If you would like any advice about an upcoming trip or any suggestions for your next holiday then feel free to drop me a line as I’m only too happy to help.  If you would like specific tips about travelling long haul with a baby then see my previous post here https://intoleranttraveller.co.uk/2016/04/18/top-tips-for-flying-with-a-baby/

Ely, Cambridge

On our way back up North from the Essex coast we decided to break the journey up with a city we have never visited before but that has the most amazing cathedral. It is also the third smallest city in the UK with a population of just 15,102.

Ely is a cathedral city located approximately 15 miles from Cambridge, is built on a 23-square-mile (60 km2Kimmeridge Clay island, which at 85 feet (26 m) is the highest land in the fens.  An abbey was first built on the site of the current cathedral in 673 AD. We were keen to explore this beautiful little city.

We headed straight for the famous cathedral and approached it from the back via some beautiful gardens where we stopped for a pot of tea and cake. The Almonry restaurant has tearooms, that was the original almonry belonging to the cathedral and now hosts a stunning arched restaurant that would make a glorious venue for a wedding reception.

The Almonry’s café also impressed us with a wide range of cakes including some that were vegan and gluten free too. Soya milk was also an available option for a latte. We enjoyed our mid-morning cakes in their floral English garden accompanied by some local ducks that had swooped in to take advantage of the bowl of water left out for thirsty dogs.

After our pit stop we headed through a little gate in the stonewall and towards Ely cathedral. Inside we were blown away by its sheer size and elaborate stain glass windows within the many little chapels inside. For those with more time to explore, than we had, the cathedral is also home to the Museum of Stained Glass which is accessible within one of the turrets.

Interestingly we discovered after we left the cathedral that my husbands late-Grandfather as a vicar had been based at Ely Cathedral during the Second World War where apparently he had had a birds eye view of the Blitz unfolding in London from the top of Ely Cathedral’s tower. We were disappointed on hearing this that we hadn’t plumped for the tower tour at the cathedral so it is now on our list for a second visit!

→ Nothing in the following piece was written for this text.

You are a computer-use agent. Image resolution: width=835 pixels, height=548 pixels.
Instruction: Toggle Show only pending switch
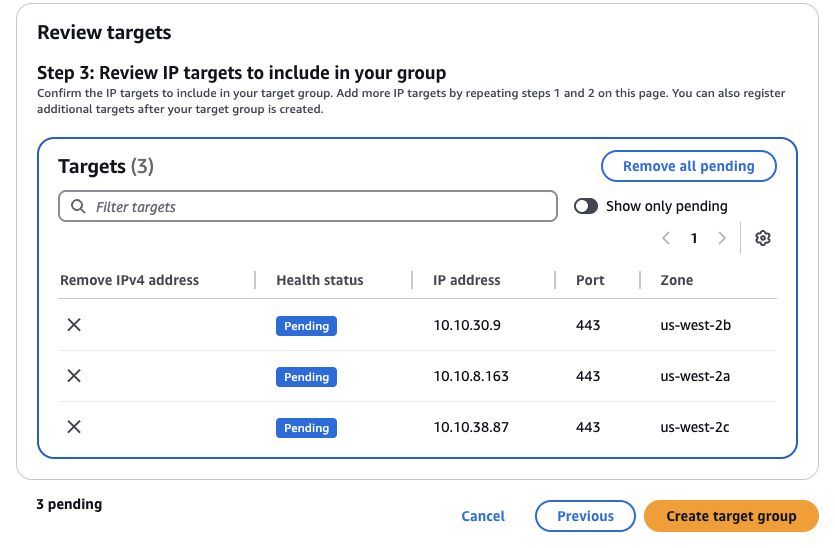point(586,206)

More information on Ely can be found here http://www.visitely.org.uk

Details about Ely cathedral are here http://www.elycathedral.org

The first Capital of Britain – Colchester

Considering I have a husband who went to school in Colchester I had strangely never visited this town in Essex, the very first capital of Britain.

I was given the guided tour by hubby and mother-in-law both keen to show me around their town; the weather for once being exceedingly good helped us to wander and explore comfortably.

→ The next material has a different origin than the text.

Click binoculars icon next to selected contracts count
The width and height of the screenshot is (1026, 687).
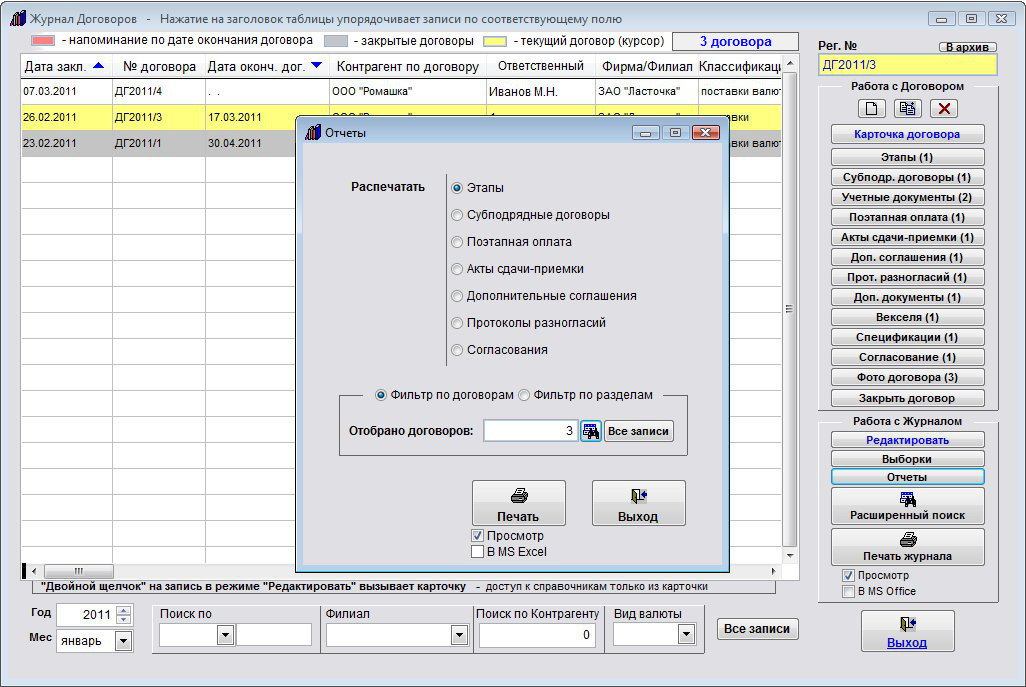tap(591, 431)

On our way into the centre of town we passed a beautiful ornate water tower, a red bricked army garrison and some rather gaudy 1970-80s architecture. I discovered a magnificent mix of ancient and more modern architecture.

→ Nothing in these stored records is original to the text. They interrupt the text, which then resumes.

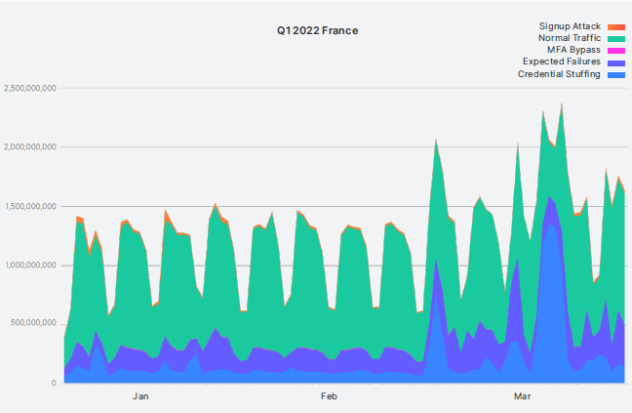The width and height of the screenshot is (632, 413).
Task: Click the Signup Attack orange legend swatch
Action: pyautogui.click(x=617, y=26)
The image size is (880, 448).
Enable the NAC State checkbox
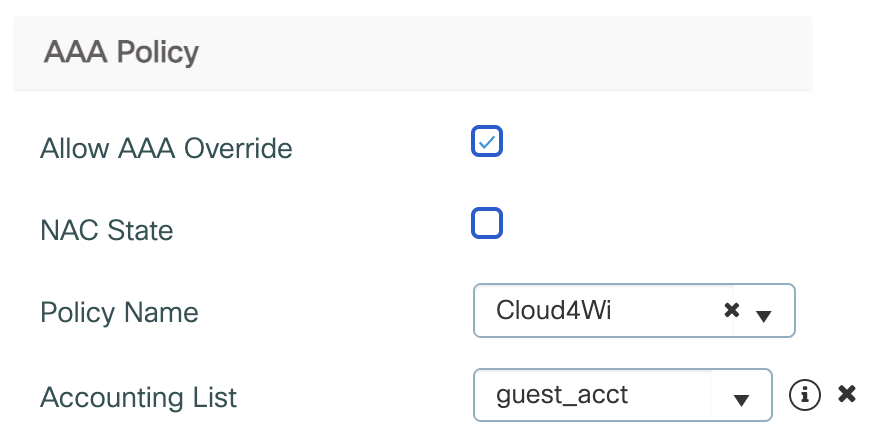[487, 223]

We headed to Colchester castle where we plumped for a guided tour of the historic landmark.  Our guide although rather frail was very knowledgeable about the entire region and we even discovered he was a fellow alumni from my husbands old grammar school!

He explained the castle was built by the Normans on the foundation of a giant Roman temple that was built to honour deceased Emperor Claudius, back when the town was the official capital of Roman Britain.

Apparently Colchester was soon replaced as capital once the Romans discovered another place at the end of a great tidal river that they named Londinium what is now London. The reason Colchester was usurped as a capital was that the River Colne that passes through the town was tidal and ships could only pass along it at high tide so restricting sailing times. The River Thames on the other hand although tidal was so vast that the centre of the river remained deep enough for ships to sail down it even at low tide.

The temple fell to disrepair once the Romans were finally driven out and this castle was eventually built in 1076 in its place. This is the biggest and best-preserved Norman keeps in Europe. It was even used as a prison during the 13th-16th centuries where it held notorious witch trials amongst other atrocities.

The views from its ramparts are truly spectacular and you can also see evidence from the years it was used as a place of residence as there’s a lovely stain glass roof !

We were also taken into the cellars underneath the castle to look at the foundations close up and also the vast spaces once full of sand, that were used as air raid shelters during the Second World War. Worryingly our guided highlighted that what appeared to be rocks cemented into the walls of the foundations of the giant castle, were in fact just congealed dried mud from the river bed and large cracks are visible in the basement’s arched ceilings – thank god the council thought to add in concrete supports at the end of the 20th century!

Colchester castle is home to the Castle Museum today that reveals many fascinating layers of history to visitors. Archaeological collections of international quality covering 2,500 years of history are beautifully showcased, including of the most important Roman finds in Britain.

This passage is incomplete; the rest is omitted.